■ Text
=== Section Start ===

Is there a problem with shadows being cast by animating GLTF models - or am I doing it wrong?
I copied the ShadowOnly material example settings from the PG (which uses the skull in a non-animated .babylon format) into my project but my model does not cast visible shadows. Unfortunately the model I’m using is licensed so I can’t easily test it in the playground (or maybe I can? I saw some docs about uploading to a git cdn but that felt like it might violate the model license terms).
I switched the shadowonly material for a standard mat and there were still no shadows.
Theory 1: in the past I’ve had similar problems with gltf file materials, and found myself recursing down the tree structure to add tags to every child - is that a known limitation/design feature of this data type? Is there a tag I should add to children to make this (animating) mesh cast shadows?
Another theory: the model is HUGE, I’m having to scale it to 0.006 to make it world-scale - could this cause problems for lighting/shadows?
I ran into this problem a while back - shadows act differently on PBR materials, so if you’re trying to cast shadows on a PBR mat, you’ll need to adjust lighting and/or materials differently (falloff, attenuation, intensity, etc.)
Also, stating the obvious, make sure you set mesh.receiveShadows = true on the appropriate meshes, and add shadow caster meshes to the shadow generator render list.
Thanks for the replies! @Evgeni_Popov - which ones are the ‘appropriate’ meshes? I’m adding my top level gltf mesh to the shadow generator, do I need to recurse the children and add any child mesh type nodes too? I should really poke around in the source and see if it does that automatically - but if you happen to know off-hand that would save me some effort I’m definitely setting receive on the ground material. @supershwa - can you remember what type of adjustments the PBR materials needed? Longer/shorter/higher/lower etc?
Thanks @Vinc3r I hadn’t seen that resource with the different models, that will be incredibly helpful for re-creating tests and checking if it is just the model type that is causing issues.
If you use ShadowGenerator.addShadowCaster(mesh, includeDescendants), it automatically adds the descendants because the second parameter is true by default. If you push directly to ShadowGenerator.getShadowMap().renderList, then you need to push all descendant meshes yourself.
Awesome, that’s almost definitely what I was missing - I didn’t know about that function, all the playgrounds I’ve seen use the renderList addition.
I’ll ping back if that fixes it for future readers
Yes that fixed it, thanks!
I’m now projecting directional light shadows onto a ShadowOnlyMaterial which gives me really nice looking shadows under the dancing golem.

=== Section End ===

■ Task directions
Copy the GLTF shadows thread word for word, from "I ran into this" up to and including "generator render list.".

■ Source material
=== Section Start ===

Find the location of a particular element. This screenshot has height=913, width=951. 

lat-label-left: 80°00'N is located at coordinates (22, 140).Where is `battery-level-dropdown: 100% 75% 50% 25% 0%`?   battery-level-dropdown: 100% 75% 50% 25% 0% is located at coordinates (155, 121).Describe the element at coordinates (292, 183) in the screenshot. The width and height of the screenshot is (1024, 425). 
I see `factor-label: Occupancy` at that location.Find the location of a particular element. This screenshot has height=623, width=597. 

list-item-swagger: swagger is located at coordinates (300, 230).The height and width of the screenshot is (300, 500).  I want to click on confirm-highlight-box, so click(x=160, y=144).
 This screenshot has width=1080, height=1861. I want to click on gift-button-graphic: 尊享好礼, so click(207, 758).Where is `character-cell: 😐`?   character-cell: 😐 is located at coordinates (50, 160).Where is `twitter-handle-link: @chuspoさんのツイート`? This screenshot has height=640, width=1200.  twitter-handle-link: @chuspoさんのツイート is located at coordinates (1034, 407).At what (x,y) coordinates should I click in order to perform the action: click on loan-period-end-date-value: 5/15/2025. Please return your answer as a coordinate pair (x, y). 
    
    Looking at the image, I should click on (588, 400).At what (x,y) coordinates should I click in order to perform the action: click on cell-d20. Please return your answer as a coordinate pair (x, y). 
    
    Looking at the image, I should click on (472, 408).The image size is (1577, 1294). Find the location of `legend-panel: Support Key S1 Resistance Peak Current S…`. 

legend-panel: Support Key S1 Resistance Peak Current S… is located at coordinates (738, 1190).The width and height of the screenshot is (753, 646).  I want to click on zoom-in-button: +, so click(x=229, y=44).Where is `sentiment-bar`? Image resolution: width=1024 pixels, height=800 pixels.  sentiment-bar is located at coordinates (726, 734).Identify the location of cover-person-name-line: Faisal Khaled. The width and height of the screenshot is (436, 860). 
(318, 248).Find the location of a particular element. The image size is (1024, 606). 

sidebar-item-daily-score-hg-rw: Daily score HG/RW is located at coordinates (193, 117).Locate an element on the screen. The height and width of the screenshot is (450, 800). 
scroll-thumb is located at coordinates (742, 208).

=== Section End ===

■ Response
I ran into this problem a while back - shadows act differently on PBR materials, so if you’re trying to cast shadows on a PBR mat, you’ll need to adjust lighting and/or materials differently (falloff, attenuation, intensity, etc.)
Also, stating the obvious, make sure you set mesh.receiveShadows = true on the appropriate meshes, and add shadow caster meshes to the shadow generator render list.